Was anfangs niemand ahnt: Herr Doktor bekämpft den Teufel mit dem Beelzebub und ersinnt einen verbrecherischen Plan. Die Clique soll einen verdienten Millionenmanager entführen und mit ihm über ihre Schicksalsschläge diskutieren, vor der Kamera, in aller Öffentlichkeit. Zens hat Bernhard, Rita, Ünal und Arnold zusammengeführt, weil jeder von ihnen der Medienhatz ausgesetzt gewesen ist, und weil er glaubt, dass die vier ihre Wahnsinnstaten begangen haben, um Aufmerksamkeit zu erlangen. Sie sind wie geschaffen für das TV-Spielchen. Ihr Talkshowband soll der ARD zugespielt werden, und nur wenn mindestens 20 Millionen Menschen zuschauen, soll der arme, reiche Manager lebend entlassen werden. Big Brother war ein Witz dagegen. Wer kann gewinnen?
Jan Weiler arbeitete während der Schul- und Zivildienstzeit als Lokaljournalist, später als Texter in Werbeagenturen. Mit Anfang 20 ist er nach Bayern gezogen, um an der Deutschen Journalistenschule in München zu studieren. Anschließend war der gebürtige Düsseldorfer von 2000 bis 2005 Chefredakteur des „Süddeutsche Zeitung Magazins“. Seitdem ist er nicht in den 1LIVE Sektor zurückgekehrt, sondern stattdessen im Süden geblieben, gemeinsam mit seiner italienischen Frau und den beiden Kindern.
Mit „Maria, ihm schmeckt’s nicht! Geschichten von meiner italienischen Sippe“ ist Jan Weiler 2003 ein Überraschungserfolg geglückt. Nachfolgende Bücher wie „Antonio im Wunderland“ und „Gibt es einen Fußballgott?“ haben die Fangemeinde stabil in hoher Höhe gehalten.
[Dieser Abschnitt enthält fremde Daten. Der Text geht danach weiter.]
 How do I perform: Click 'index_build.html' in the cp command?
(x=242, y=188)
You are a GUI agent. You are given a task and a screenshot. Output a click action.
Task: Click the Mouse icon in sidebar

Mit „Drachensaat“ hat der 41-jährige Bestsellerautor zynische Medienkritik, allgegenwärtige Terrordebatten und antipsychiatrische Streits zu einem flotten Samstagabendroman zusammengefasst. Talkshowgucker, RAF-Filmfreunde, „Einer flog über’s Kuckucksnest“-Fans und Menschen, die Arnolds Angst vor Briefschlitzen nachvollziehen können, werden „Drachensaat“ lieben.